▶ _Given instruction_
Echo the listing below verbatim, from its first line down to and including the line containing "This screenshot has".

>> begin Exercise materials

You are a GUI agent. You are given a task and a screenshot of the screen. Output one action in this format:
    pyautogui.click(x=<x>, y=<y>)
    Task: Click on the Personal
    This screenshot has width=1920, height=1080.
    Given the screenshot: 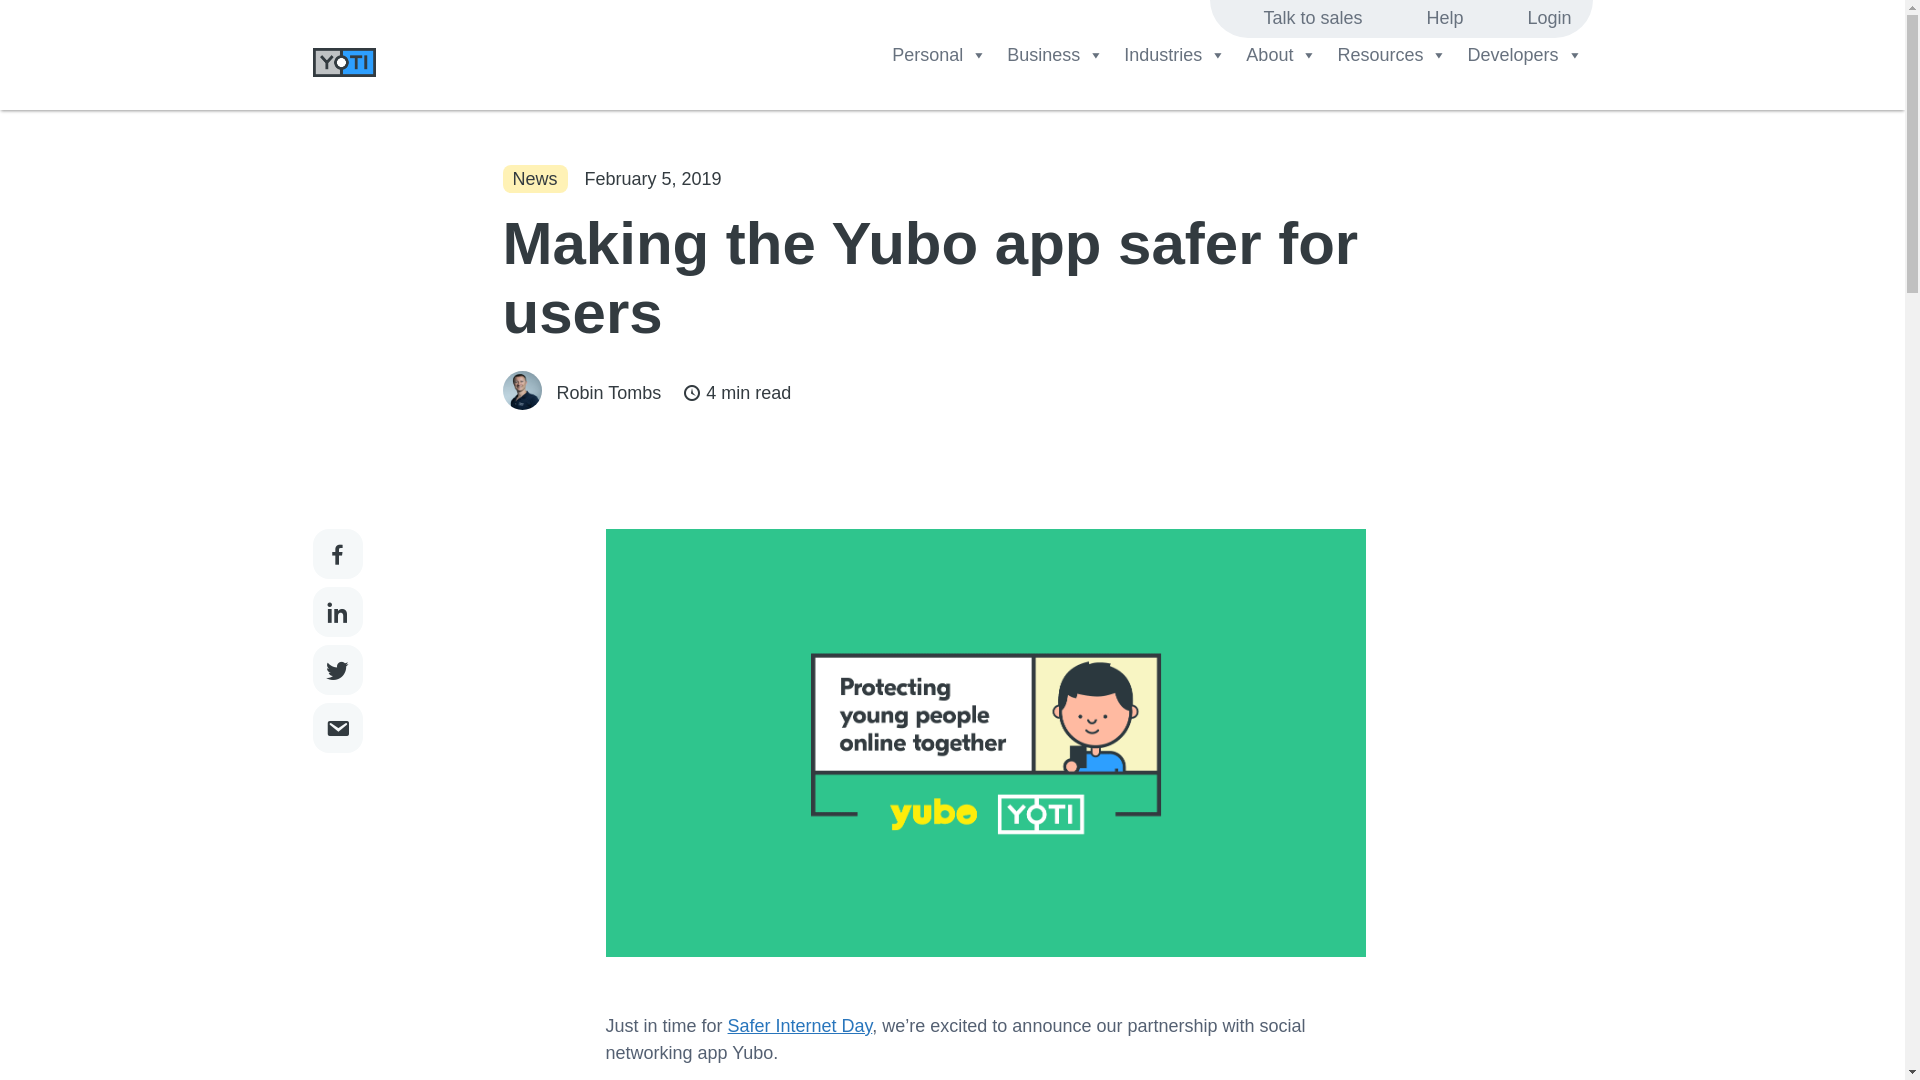 What is the action you would take?
    pyautogui.click(x=938, y=54)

>> end Exercise materials

▶ _Task response_
You are a GUI agent. You are given a task and a screenshot of the screen. Output one action in this format:
    pyautogui.click(x=<x>, y=<y>)
    Task: Click on the Personal
    This screenshot has width=1920, height=1080.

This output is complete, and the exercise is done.